Representation on the page matters, and while finding representation that feels exactly like you can be some of the most affirming experiences out there, finding representation that speaks to a component of your life that isn’t exactly how you experience it is also incredibly important. Beharrie includes in her acknowledgements that a lot of what we see on the page in And They Lived Happily Ever After draws from her own experiences with Anxiety, and as usual, when an author so very obviously writes from a place of emotional truth the results have the possibility of being truly outstanding.
I have Anxiety and it looks almost nothing like Gaia’s does in the book. I don’t get classic panic attacks, and because of that it took well into my middle 30s to get it diagnosed and named so that I could start dealing with it actively – and even that only happened because I checked a box on an intake form, expecting it to be an ‘also ran’ to my depression, and not as it turns out the star of the show. Like Gaia though, I spent a long time thinking that this was just how I processed, accepting a certain amount of unspoken shame that I didn’t function like “everyone else”. Its this piece, this beautiful, delicate emotional piece – that is refracted in shame and guilt in Jake’s arc – that makes this such an important read.
But I should back up and tell you what this book is about. And They Lived Happily Ever After is the story of successful romance author Gaia Anders who has a secret: she experiences whatever she wrote that day in each night’s dreams, living it through the eyes of her protagonist and when she wakes up any changes that happened in the dream show up in her draft. It started on her 18th birthday and after 12 years, and a childhood in the foster care system, Gaia now trusts the world in her books and dreams more than the real world. Enter into her real-world Jacob Scott, brother of her best friend Seth, who is a single-minded workaholic with his mind set on keeping the family business, and the family, from falling apart. After a blistering make-out with Gaia at Seth’s party he knows he’s going to have her on his mind, but he isn’t expecting to interact with her in his dreams (because who would?). He is however taken with Gaia, has always been a little infatuated with his brother’s best friend, and isn’t going to let a little magical dreaming get in the way of finding out what they can be to each other. Even if that means facing their fears and changing their lives, for the better.

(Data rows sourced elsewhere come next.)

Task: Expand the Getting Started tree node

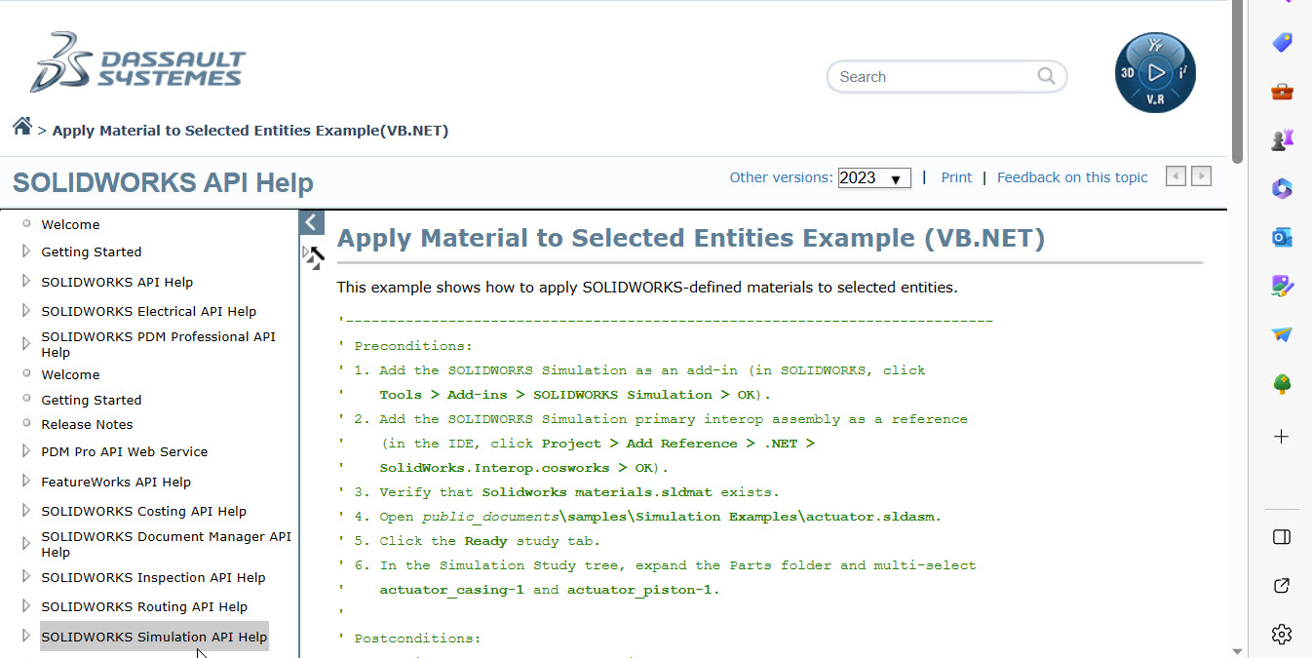Action: (x=24, y=252)
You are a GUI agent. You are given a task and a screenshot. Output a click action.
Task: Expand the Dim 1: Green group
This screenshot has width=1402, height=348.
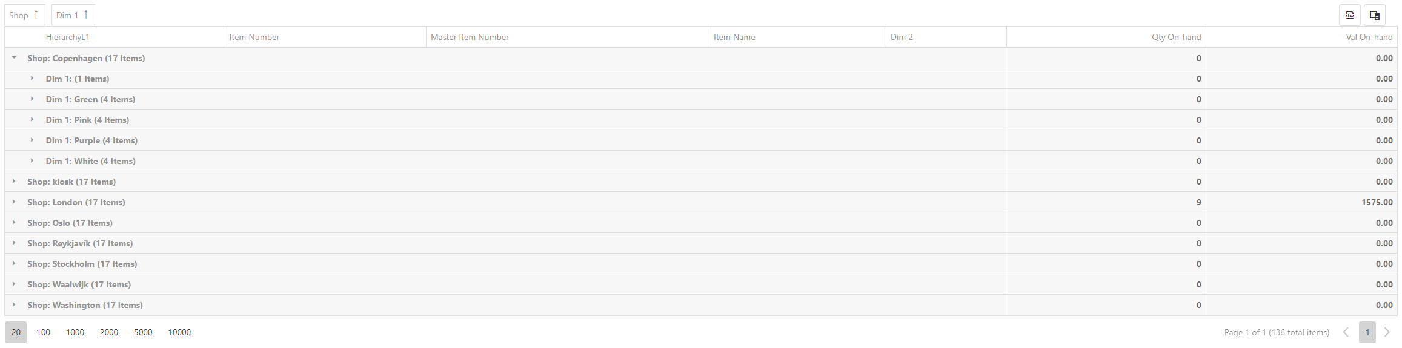[x=32, y=99]
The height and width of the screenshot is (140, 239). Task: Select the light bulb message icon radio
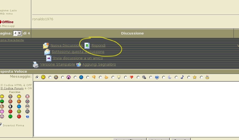(113, 77)
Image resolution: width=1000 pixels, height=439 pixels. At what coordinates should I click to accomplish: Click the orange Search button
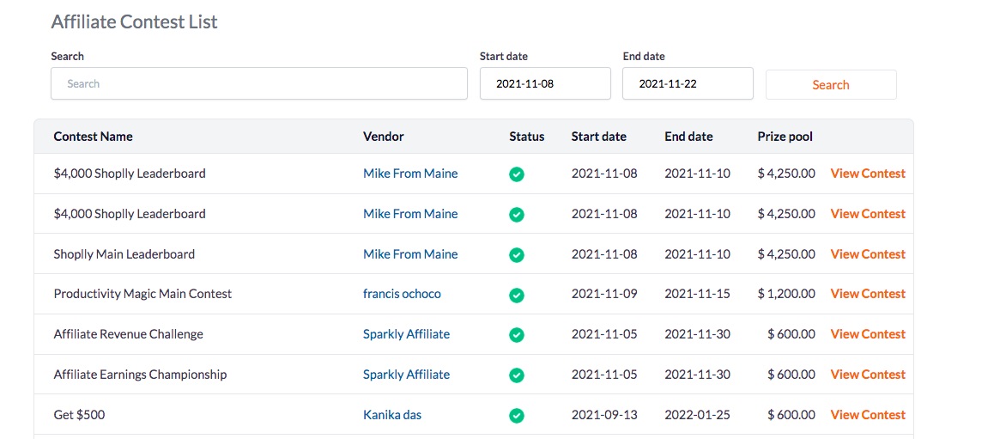coord(831,85)

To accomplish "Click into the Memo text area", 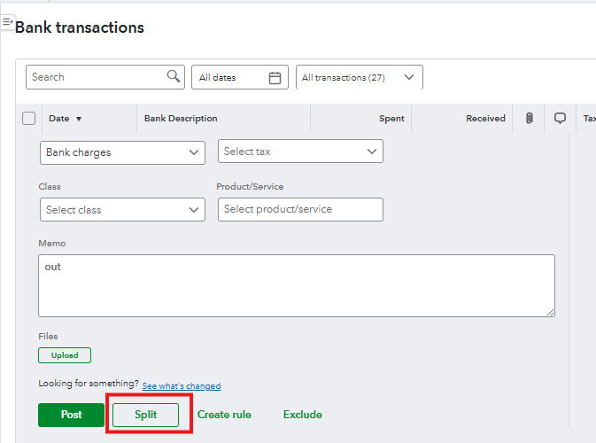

As much as I loved this book (and I did) I’m going with four stars because the pacing was a little uneven for me. We spent a lot of time with Jake and Gaia in the early aftermath of the first time Jake experiences one of Gaia’s dreams with her, and from there we skip through time over the course of a couple months, but when and how the characters interact – and who they interact with – wasn’t always handled evenly. There are some major “aha” moments (from all of the major characters, not just our lead pair) that go zipping by. I did appreciate though how honestly Beharrie dealt with the vagaries of being seen at your lowest, of having to acknowledge that a problem even exists before you can begin to be ready to confront it, how there are all sorts of ways to be unhealthy in relationships, and some of those ways are coded as expected or wanted, but that doesn’t make them healthy. There’s also a great undercurrent of what we owe each other in relationships of all kinds.